Hacker News new | ask | show | jobs
by magicalhippo 637 days ago
Sorry, was on mobile so hadn't patience to type examples.

    SELECT
      column1,
      (
        SELECT column2
        FROM table_b
        WHERE table_a.id = table_b.a_id
      ) as b_column2,
      (
        SELECT column3
        FROM table_b
        WHERE table_a.id = table_b.a_id
      ) as b_column3
    FROM table_a
It might look like a lot more work, but in my experience it's usually a lot faster. YMMV but check it.
3 comments

How well that performs compared to a JOIN can vary massively depending on the data sizes of table_a & tale_b, how table_b is indexed, and what else is going on in the query.

If table_b has an index on id,column2,column3 (or on id INLUDEing column2,column3) I would expect the equivalent JOIN to usually be faster. If you have a clustered index on Id (which is the case more often than not in MS SQL Server and MySQL/InnoDB) then that would count for this unless the table is much wider than those three columns (so the index with its selective data would get many rows per page more than the base data).

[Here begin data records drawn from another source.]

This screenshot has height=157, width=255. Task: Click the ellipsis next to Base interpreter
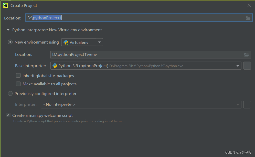(247, 66)
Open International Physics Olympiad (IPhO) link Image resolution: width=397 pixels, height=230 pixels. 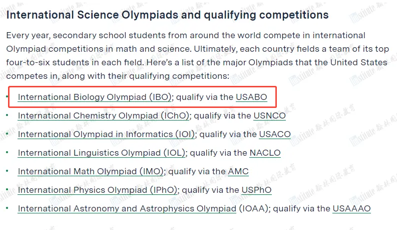98,190
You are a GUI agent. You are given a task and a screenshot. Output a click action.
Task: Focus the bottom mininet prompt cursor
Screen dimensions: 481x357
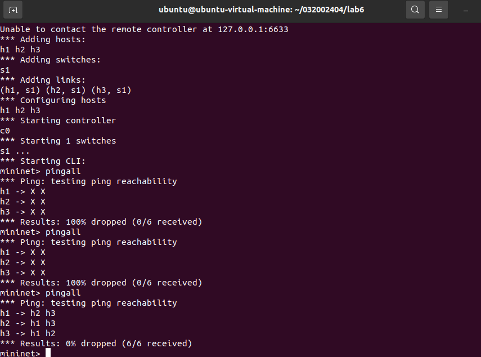tap(48, 353)
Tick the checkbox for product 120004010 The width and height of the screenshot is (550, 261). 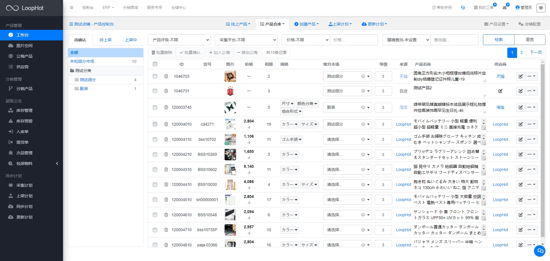pos(155,124)
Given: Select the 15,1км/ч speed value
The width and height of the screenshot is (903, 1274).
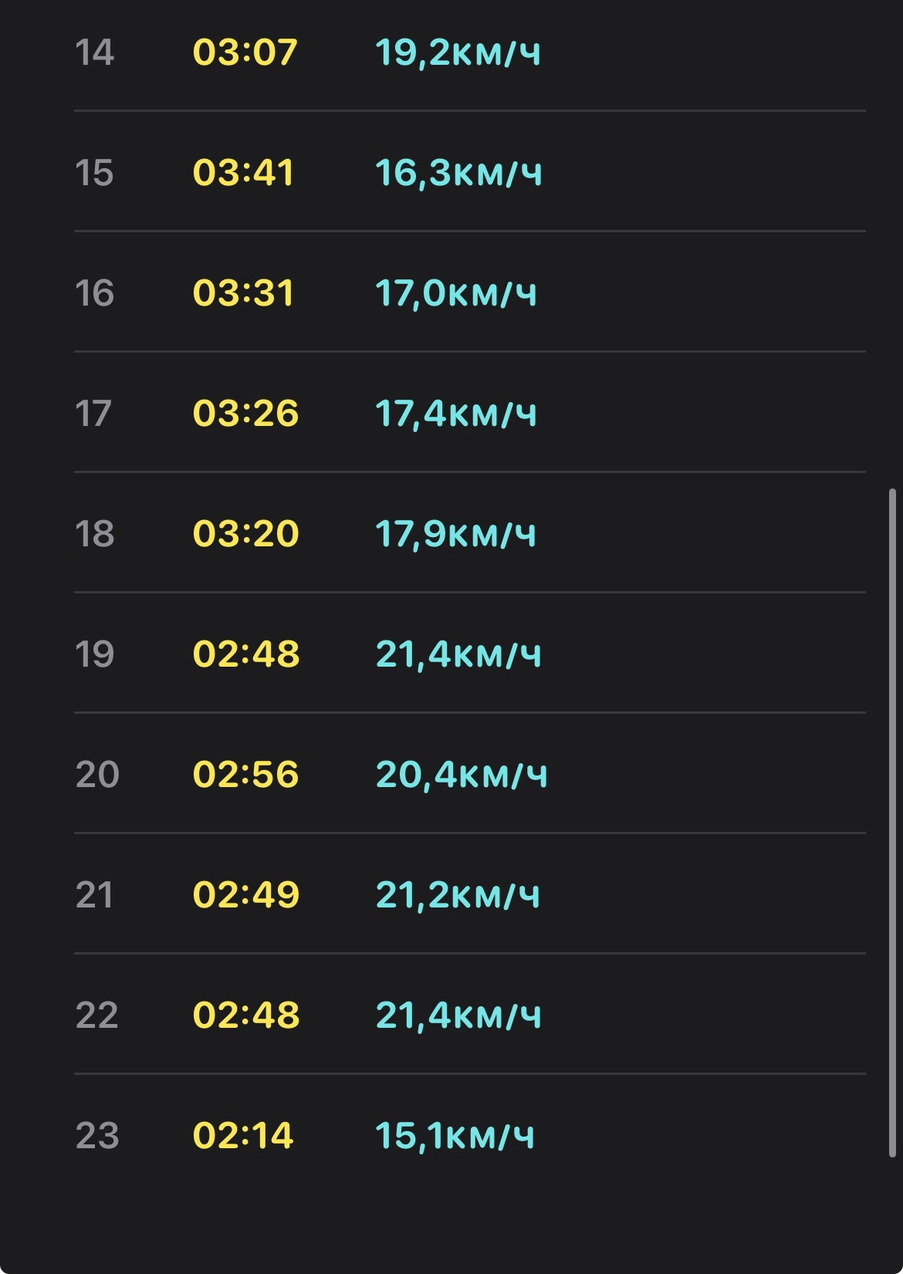Looking at the screenshot, I should click(455, 1136).
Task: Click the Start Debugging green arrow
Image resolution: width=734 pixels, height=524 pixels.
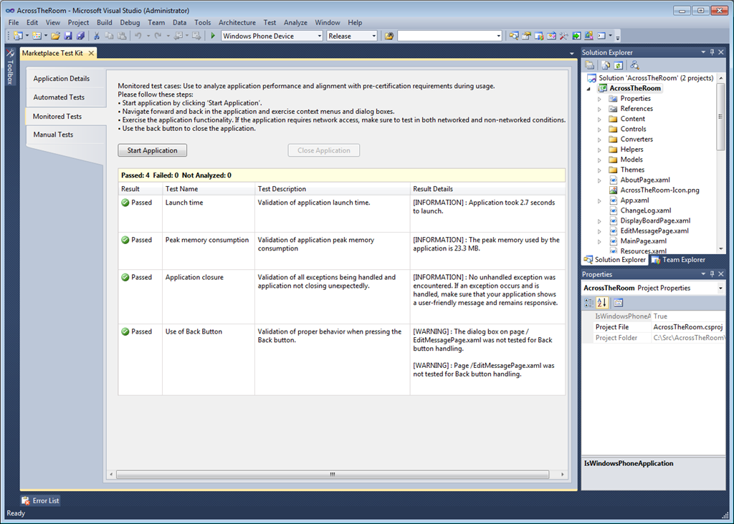Action: click(x=213, y=36)
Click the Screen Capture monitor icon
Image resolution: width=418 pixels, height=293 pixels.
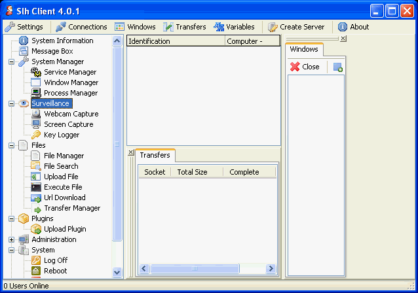37,124
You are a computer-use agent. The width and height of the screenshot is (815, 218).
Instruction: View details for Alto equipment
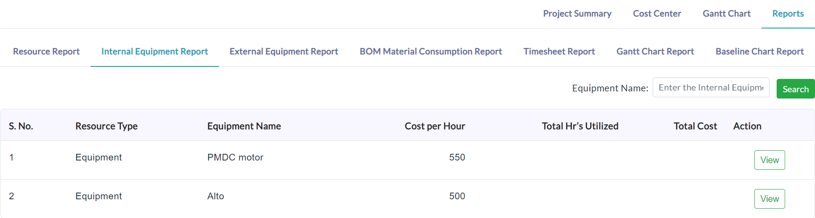[x=770, y=199]

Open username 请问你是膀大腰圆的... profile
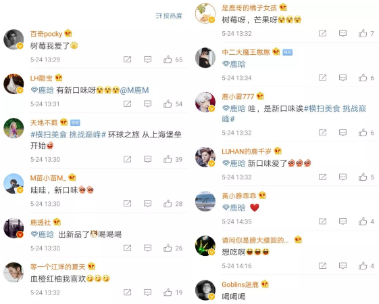(255, 240)
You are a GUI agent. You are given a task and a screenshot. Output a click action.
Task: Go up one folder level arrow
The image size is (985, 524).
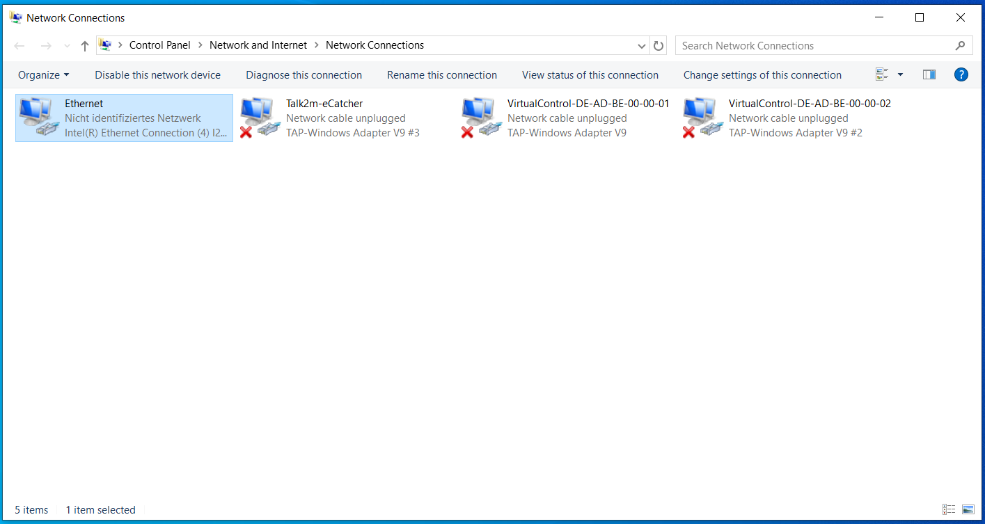pyautogui.click(x=85, y=46)
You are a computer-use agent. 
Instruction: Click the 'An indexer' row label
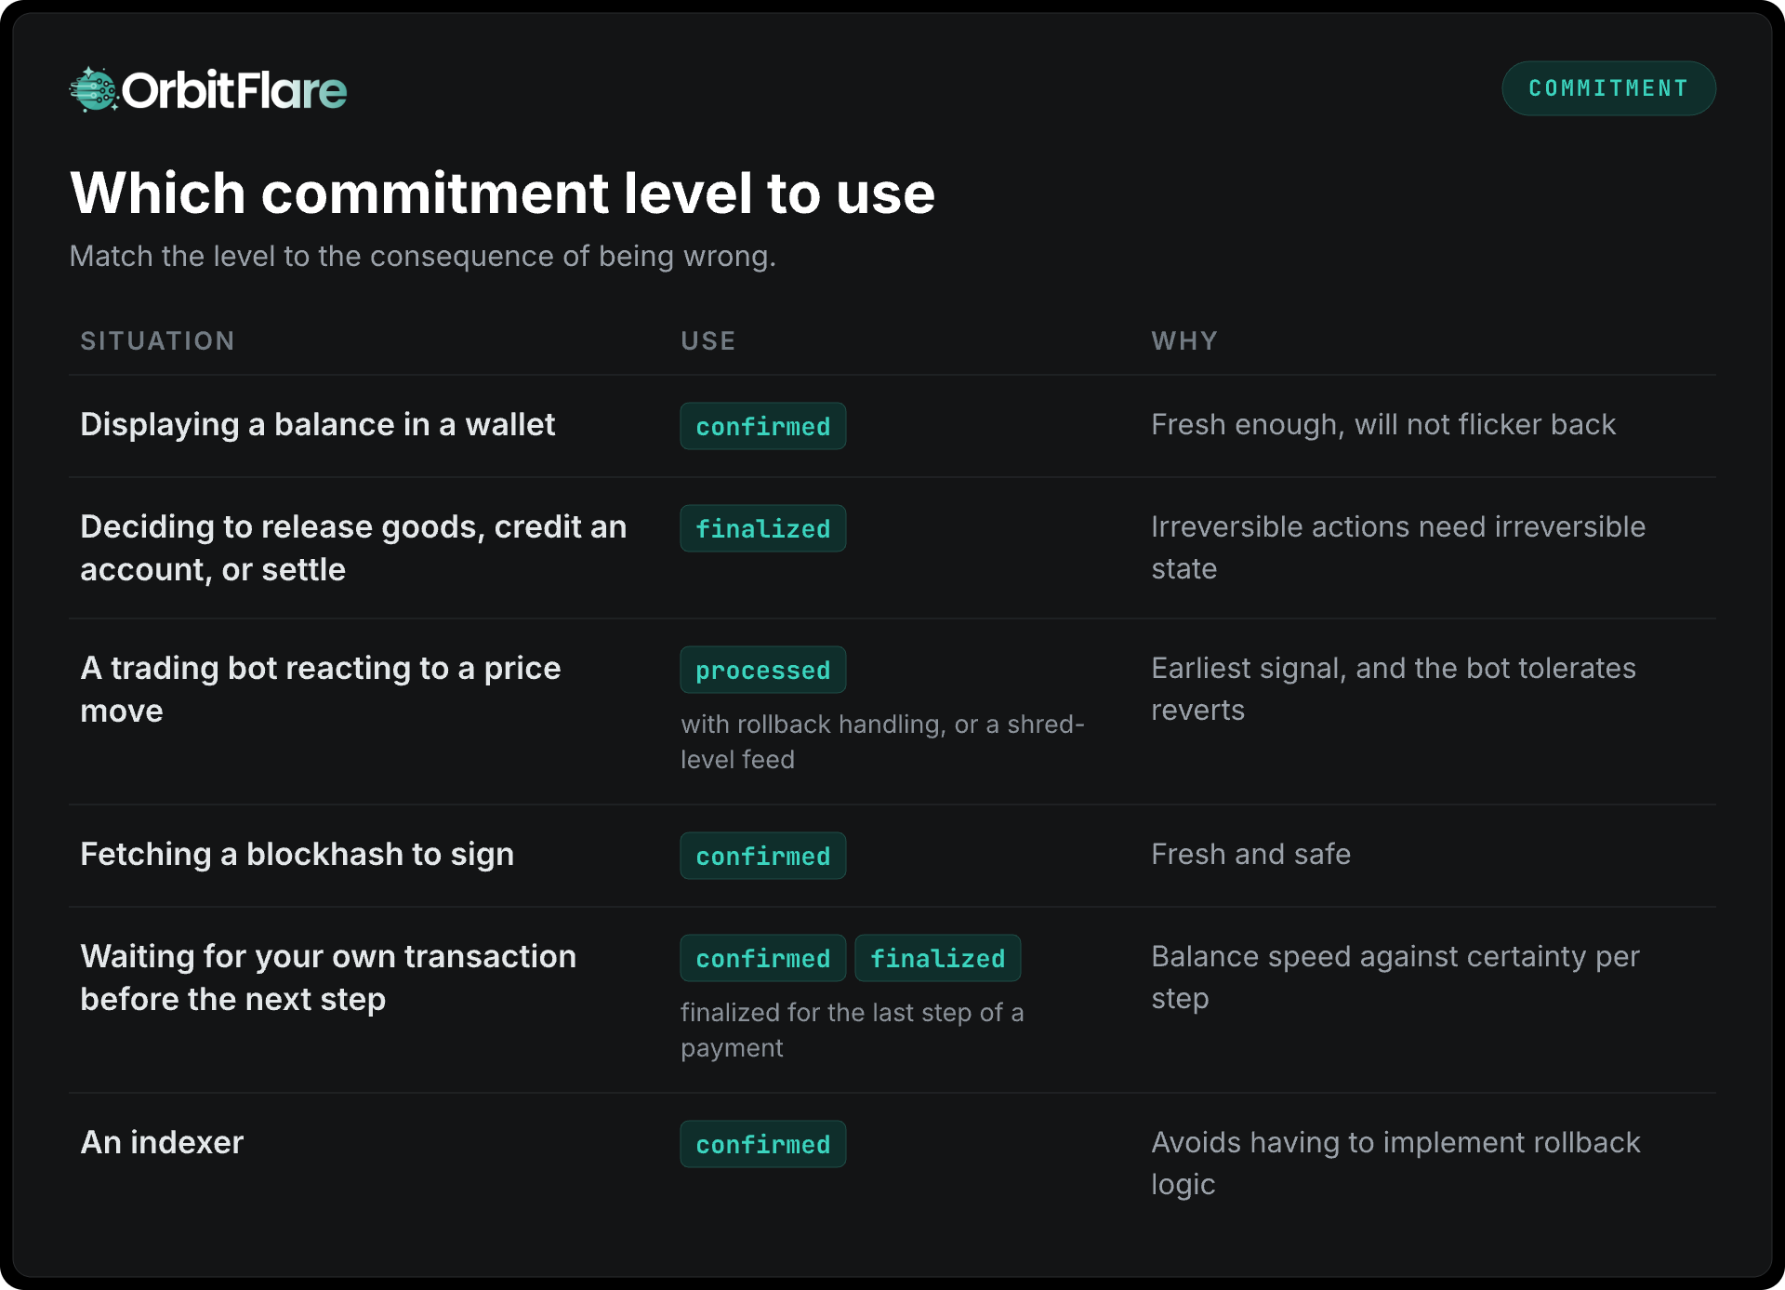click(162, 1142)
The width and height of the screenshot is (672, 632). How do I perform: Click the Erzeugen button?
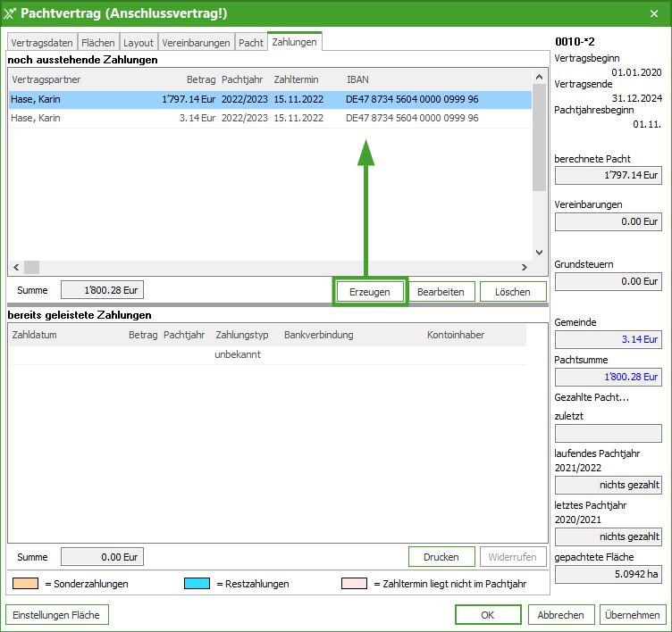pyautogui.click(x=370, y=292)
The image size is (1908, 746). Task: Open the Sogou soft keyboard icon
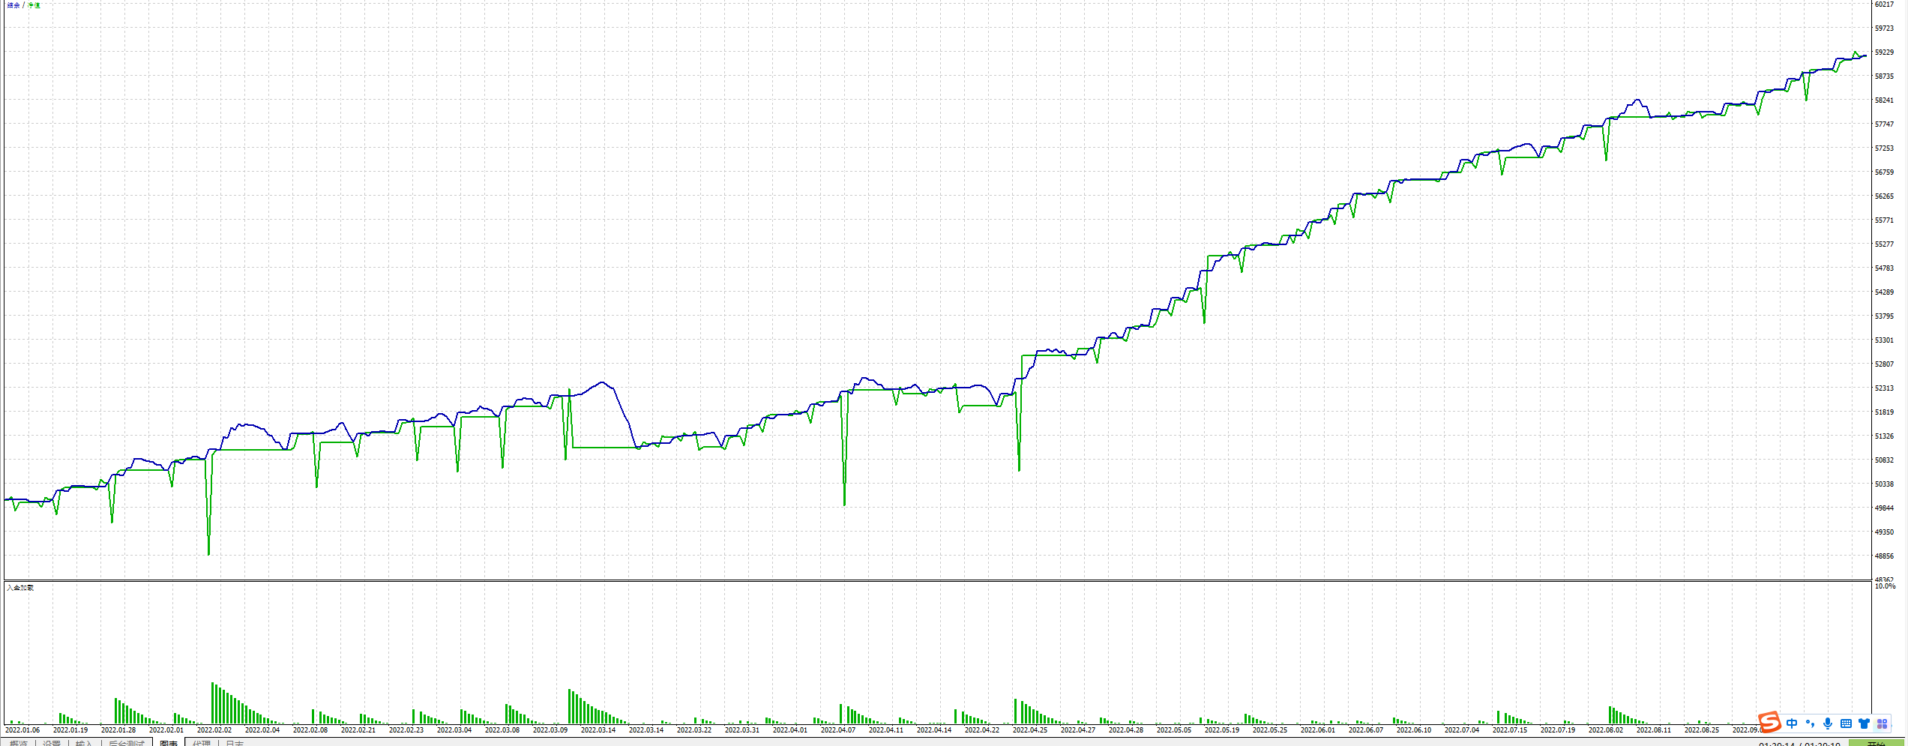point(1846,724)
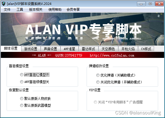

Worst (and fairly common) case with sub-selects like that is the query planner deciding to run each subquery one per row from table_a. This is not an issue if you are only returning a few rows, or just one, from table_a, but in more complex examples (perhaps if this fragment is a CTE or view that is joined in a non-sargable manner so filtering predicates can't push down) you might find a lot more rows are processed this way even if few are eventually returned due to other filters.

There are times when the method is definitely faster but be very careful with it (test with realistic data sizes and patterns) because often when it isn't, it really isn't.

> perhaps if this fragment is a CTE or view

Yeah I guess I should have specified that this technique usually works best when done in the outer query, not buried deep inside.

It can be particularly effective if you fetch partial results, ie due to pagination or similar.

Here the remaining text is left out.